二人で足湯に足を入れると、思わず「おー」と声が出た。


「結構いいな」

「しばらくこうしていたいわ」

「俺も」

「今日、楽しかったわね」

「楽しいとかって感情あるんだな」

「あるに決まってるじゃない。学園祭も楽しかったし」

「意外だな」

「そう?私ね、小さい頃に両親が離婚して、それから親戚のおばさんが大家さんをしているアパートに住まわせてもらってるの」

「いきなり重いな」

「ごめんなさい」

「別にいいけど」

「どちらも私を要らない子だと言ったわ。でも、大家さんが預かってくれて救われた。無料で部屋を貸してくれたのは高校生になってからで、それからは毎日一人でカップ麺を食べる生活」

「そういうことか」

「だから、今日はみんなとご飯が食べれて嬉しかった」

「ま、要らない子って言われたの気にしてんのかもしれないけど、俺達が友達でいる以上一人じゃない。たまにみんなでご飯食べよう」

「本当優しいのね。でも私は流川くんを本気で好きになることはないわ。気に入ってはいるけれど」

「おい。告白してない相手を振るなよ。なんか傷つくだろうが」


白波瀬は浴衣の内ポケットから携帯を取り出した。


「私の好きな人は、このストラップを」

「そのストラップ‼︎白波瀬、あのゲーム好きなのか⁉︎」

「え?」

「面白いよな!中学の時にドハマりしてさ、ゲーセンでそのストラップ取ったんだよ!」

「そ、そうなのね」


白波瀬が携帯に付けていたストラップは、とあるRPGゲームのゆるキャラ的見た目をしているが、実はめちゃくちゃ強い、マシュマロみたいな妖精のストラップだった。それを見てテンションが上がった俺は、白波瀬が話し終わる前に話してしまった。

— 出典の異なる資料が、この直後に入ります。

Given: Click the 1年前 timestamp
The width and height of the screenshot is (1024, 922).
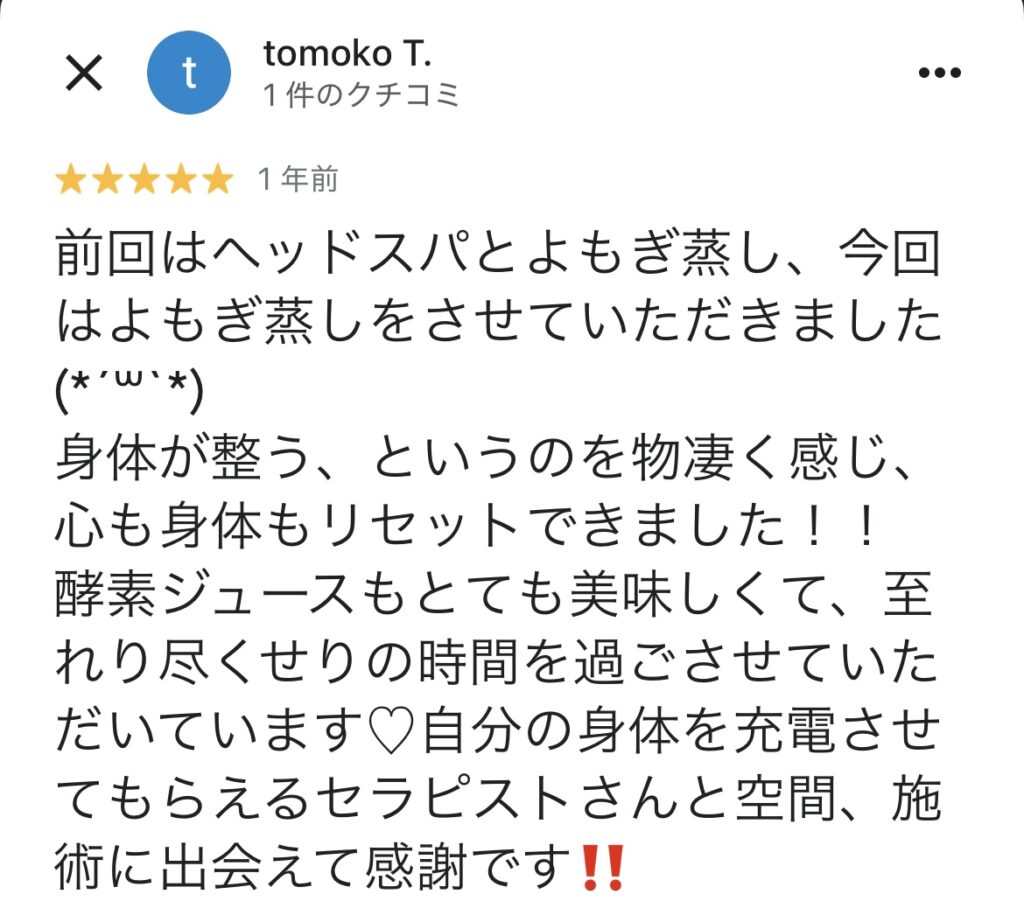Looking at the screenshot, I should point(298,179).
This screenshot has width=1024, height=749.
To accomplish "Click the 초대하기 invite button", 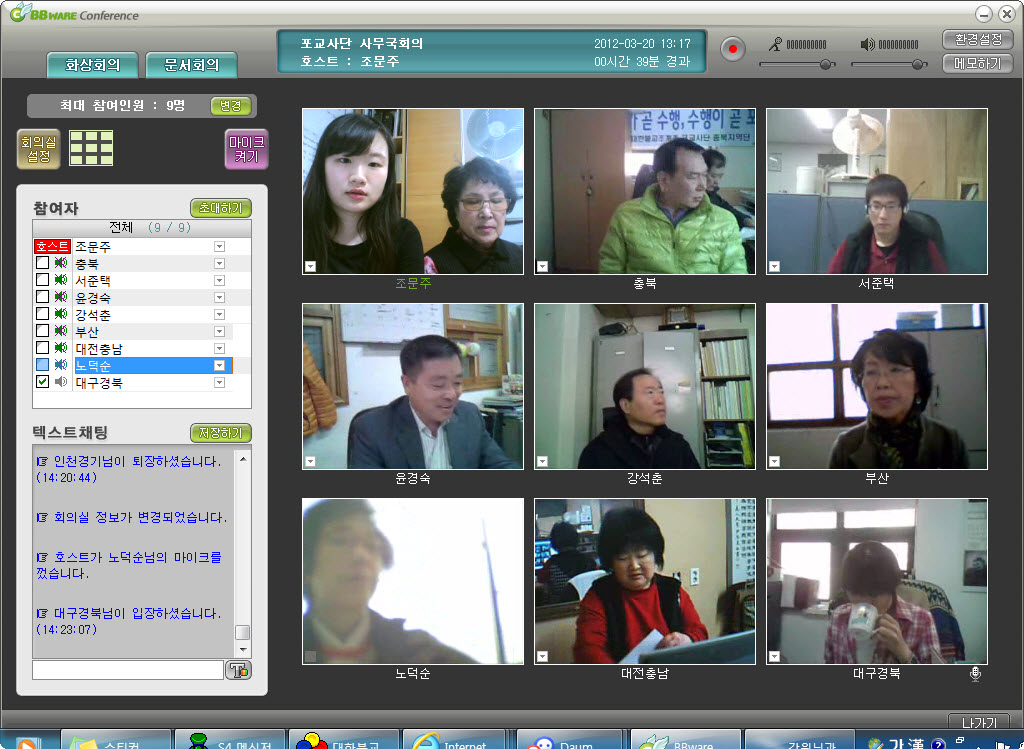I will (220, 208).
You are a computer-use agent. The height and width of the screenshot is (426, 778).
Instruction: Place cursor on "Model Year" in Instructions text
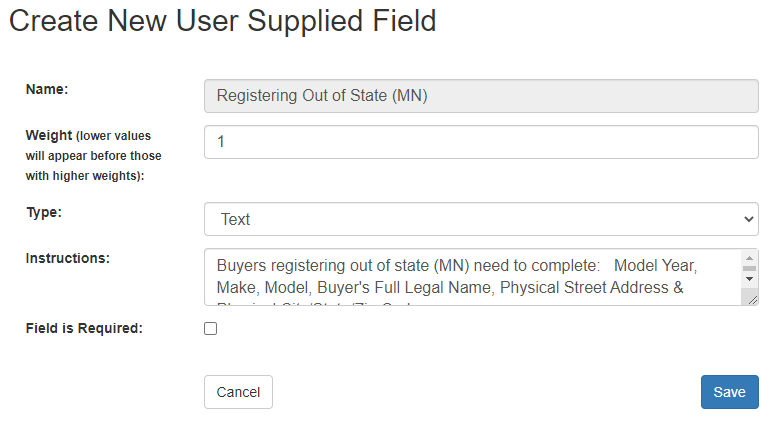coord(654,266)
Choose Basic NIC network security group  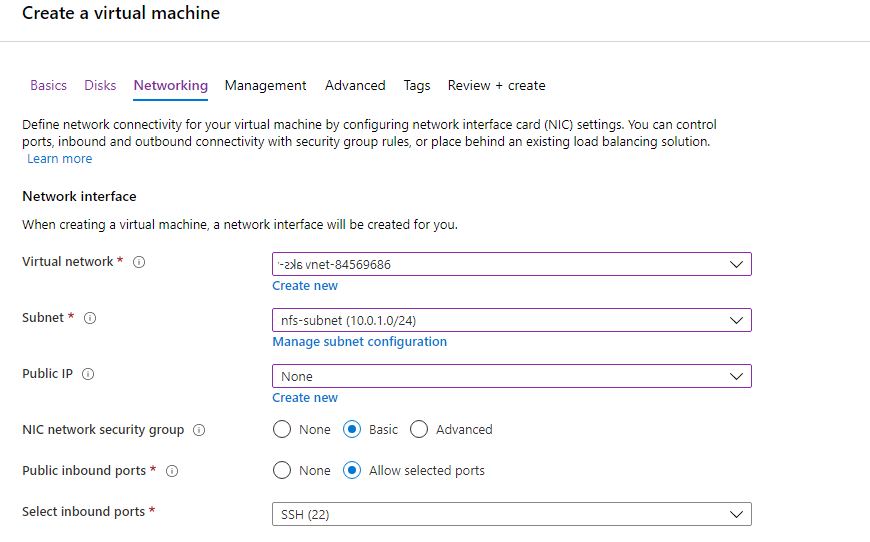coord(352,429)
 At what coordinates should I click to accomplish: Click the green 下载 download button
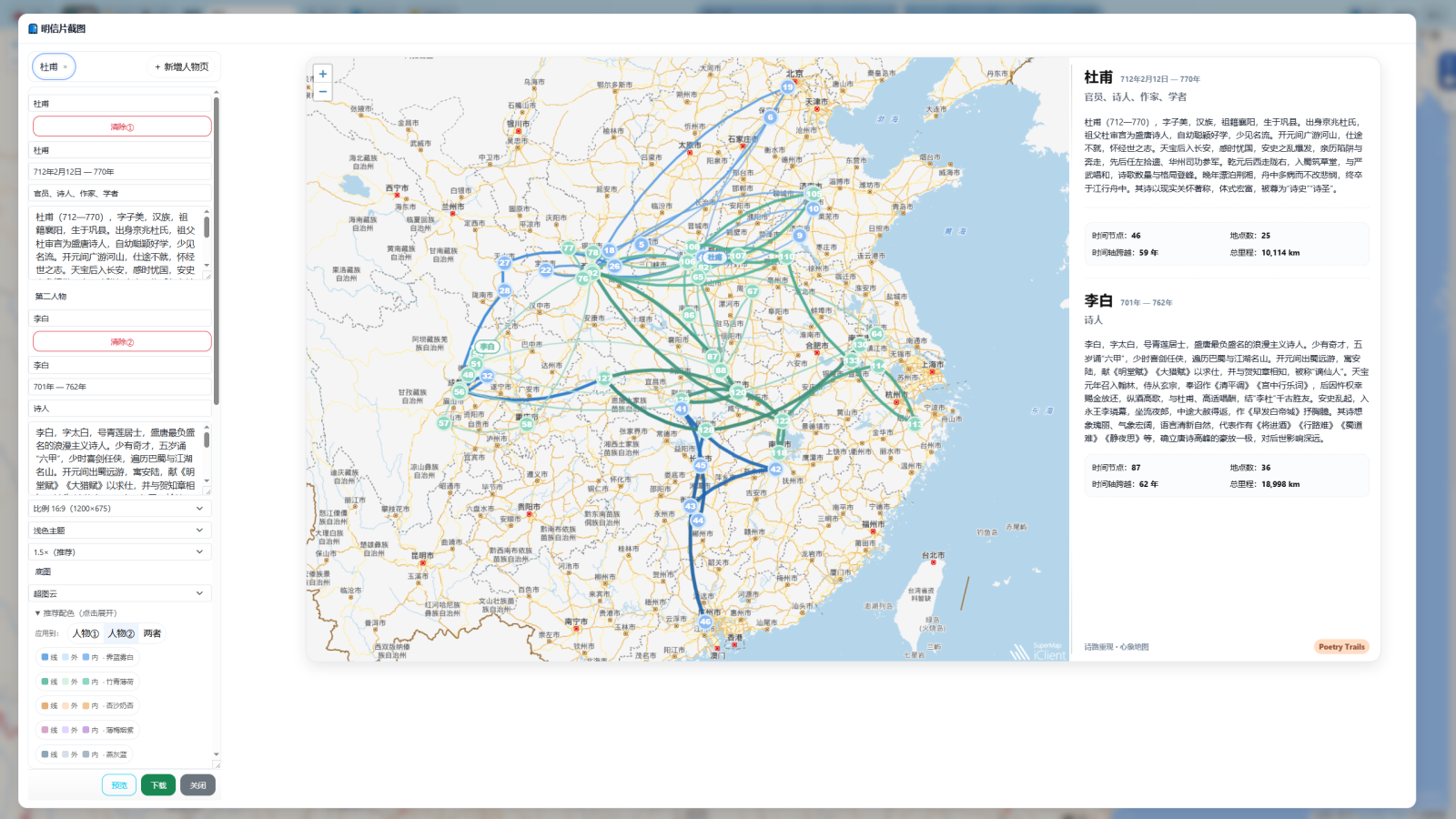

「でも、そのストラップをゲットした帰り、どっかのアパートの前で、しゃがみ込んで泣いてる女子学生が居てさ、見た目そんなキャラだろ?女の人も喜ぶかもなって思ってプレゼントしちゃったんだよな。今考えればマジでもったいない。それ、プレミア付いてるし」

「‥‥‥」


白波瀬は何も言わずに俺を見つめていた。


「白波瀬?」

「‥‥‥」

「そ、それ、今は高値ついてるから大事にしろよ?」

「‥‥‥あの日、私を元気付けてくれてありがとう」

「え‥‥‥」


白波瀬は涙は流していなかったが、泣いているような切ない笑顔をしていた。

そして、白波瀬はそれ以上、なにも言わなかった。